- Material provided -
- Opening Delimiter -

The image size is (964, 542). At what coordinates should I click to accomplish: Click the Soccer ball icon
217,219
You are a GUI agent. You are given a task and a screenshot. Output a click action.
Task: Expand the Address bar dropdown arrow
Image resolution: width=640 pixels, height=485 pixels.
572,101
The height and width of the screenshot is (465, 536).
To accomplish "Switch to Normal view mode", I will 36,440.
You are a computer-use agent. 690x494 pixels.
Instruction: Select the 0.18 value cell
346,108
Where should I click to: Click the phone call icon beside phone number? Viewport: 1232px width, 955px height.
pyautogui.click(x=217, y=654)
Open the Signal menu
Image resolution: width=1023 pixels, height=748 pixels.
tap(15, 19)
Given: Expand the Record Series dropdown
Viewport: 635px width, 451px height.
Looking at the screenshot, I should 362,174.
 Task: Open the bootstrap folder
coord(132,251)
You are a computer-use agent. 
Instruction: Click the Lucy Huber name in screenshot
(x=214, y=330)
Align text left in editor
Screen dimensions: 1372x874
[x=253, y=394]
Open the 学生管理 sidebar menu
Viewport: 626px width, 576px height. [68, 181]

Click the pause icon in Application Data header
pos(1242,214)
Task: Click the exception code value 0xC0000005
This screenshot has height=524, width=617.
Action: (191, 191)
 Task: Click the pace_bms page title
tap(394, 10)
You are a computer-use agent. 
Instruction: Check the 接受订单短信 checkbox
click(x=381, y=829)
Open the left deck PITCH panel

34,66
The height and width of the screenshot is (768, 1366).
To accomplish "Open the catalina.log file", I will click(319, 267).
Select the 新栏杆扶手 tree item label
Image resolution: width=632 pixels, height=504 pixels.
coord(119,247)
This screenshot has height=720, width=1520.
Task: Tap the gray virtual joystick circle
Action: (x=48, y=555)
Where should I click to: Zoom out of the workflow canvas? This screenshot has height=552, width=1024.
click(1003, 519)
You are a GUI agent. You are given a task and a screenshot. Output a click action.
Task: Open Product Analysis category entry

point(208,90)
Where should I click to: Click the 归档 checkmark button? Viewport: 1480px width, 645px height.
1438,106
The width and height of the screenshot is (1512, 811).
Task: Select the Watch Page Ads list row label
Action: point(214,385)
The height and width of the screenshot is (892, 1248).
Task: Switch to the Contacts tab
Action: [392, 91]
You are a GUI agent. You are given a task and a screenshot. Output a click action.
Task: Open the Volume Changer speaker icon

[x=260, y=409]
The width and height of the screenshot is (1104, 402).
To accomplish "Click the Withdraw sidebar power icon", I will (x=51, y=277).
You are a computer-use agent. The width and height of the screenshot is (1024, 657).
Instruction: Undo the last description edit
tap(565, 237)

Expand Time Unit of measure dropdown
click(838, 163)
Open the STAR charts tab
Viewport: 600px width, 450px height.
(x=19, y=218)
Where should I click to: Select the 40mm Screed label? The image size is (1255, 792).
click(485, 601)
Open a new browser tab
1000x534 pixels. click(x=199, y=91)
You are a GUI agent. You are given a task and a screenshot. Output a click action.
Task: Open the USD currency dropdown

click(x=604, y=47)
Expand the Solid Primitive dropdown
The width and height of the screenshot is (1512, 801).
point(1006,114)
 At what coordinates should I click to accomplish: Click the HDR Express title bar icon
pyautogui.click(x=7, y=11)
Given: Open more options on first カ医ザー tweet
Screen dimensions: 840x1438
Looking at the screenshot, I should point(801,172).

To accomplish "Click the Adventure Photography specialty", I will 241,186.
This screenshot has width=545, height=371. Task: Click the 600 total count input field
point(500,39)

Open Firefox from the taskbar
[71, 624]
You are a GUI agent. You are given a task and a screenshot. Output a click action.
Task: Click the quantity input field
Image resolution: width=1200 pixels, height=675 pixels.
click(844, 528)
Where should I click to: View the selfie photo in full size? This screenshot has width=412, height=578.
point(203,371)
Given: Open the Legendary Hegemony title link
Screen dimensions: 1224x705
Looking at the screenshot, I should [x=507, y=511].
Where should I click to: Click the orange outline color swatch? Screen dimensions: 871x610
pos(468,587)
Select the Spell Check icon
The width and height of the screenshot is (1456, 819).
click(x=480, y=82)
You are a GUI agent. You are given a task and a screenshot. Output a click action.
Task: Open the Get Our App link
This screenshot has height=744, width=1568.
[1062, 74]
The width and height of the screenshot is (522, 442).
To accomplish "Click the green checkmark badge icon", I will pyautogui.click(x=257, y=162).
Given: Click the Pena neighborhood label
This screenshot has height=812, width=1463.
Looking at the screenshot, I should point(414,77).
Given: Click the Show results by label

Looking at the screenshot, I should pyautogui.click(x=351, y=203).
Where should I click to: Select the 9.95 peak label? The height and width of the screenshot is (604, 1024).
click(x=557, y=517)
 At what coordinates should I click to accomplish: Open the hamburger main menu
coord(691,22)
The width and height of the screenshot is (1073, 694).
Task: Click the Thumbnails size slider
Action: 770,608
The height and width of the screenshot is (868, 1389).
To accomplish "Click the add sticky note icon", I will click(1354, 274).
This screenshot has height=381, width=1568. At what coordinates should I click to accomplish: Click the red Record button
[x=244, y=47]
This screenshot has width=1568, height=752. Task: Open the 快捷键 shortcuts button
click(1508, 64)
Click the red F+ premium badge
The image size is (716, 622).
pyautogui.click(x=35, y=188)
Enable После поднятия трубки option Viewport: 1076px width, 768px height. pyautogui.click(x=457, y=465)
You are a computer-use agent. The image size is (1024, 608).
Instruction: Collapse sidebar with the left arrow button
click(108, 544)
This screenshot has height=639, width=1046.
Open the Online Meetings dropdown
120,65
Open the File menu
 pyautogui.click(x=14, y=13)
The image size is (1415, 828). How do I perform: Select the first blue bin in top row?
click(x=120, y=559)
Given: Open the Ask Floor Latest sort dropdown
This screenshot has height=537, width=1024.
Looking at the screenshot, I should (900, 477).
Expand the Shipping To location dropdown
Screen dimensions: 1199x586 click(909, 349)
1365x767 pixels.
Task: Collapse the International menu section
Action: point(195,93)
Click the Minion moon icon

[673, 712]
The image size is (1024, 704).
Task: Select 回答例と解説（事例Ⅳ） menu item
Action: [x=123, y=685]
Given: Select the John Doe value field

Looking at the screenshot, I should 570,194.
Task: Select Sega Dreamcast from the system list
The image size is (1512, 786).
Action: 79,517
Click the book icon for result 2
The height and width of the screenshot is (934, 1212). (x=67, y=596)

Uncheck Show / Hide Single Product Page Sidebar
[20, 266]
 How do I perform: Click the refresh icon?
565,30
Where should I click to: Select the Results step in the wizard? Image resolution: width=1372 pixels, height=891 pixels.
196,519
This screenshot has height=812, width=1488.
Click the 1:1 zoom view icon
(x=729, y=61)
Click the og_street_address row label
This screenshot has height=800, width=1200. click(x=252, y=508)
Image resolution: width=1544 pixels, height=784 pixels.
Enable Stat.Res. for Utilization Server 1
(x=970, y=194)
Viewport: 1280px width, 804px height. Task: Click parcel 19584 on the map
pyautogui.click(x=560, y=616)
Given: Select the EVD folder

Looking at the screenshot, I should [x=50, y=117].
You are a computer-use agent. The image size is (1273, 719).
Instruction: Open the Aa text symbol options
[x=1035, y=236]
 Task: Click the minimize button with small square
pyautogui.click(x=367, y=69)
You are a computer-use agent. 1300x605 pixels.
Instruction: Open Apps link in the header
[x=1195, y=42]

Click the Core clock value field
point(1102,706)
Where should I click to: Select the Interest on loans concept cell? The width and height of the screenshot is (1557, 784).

- Closing Delimiter -

- About this task -
Among the entries, work out how many lines include the word "badge". Answer with that number only.

- The answer -
2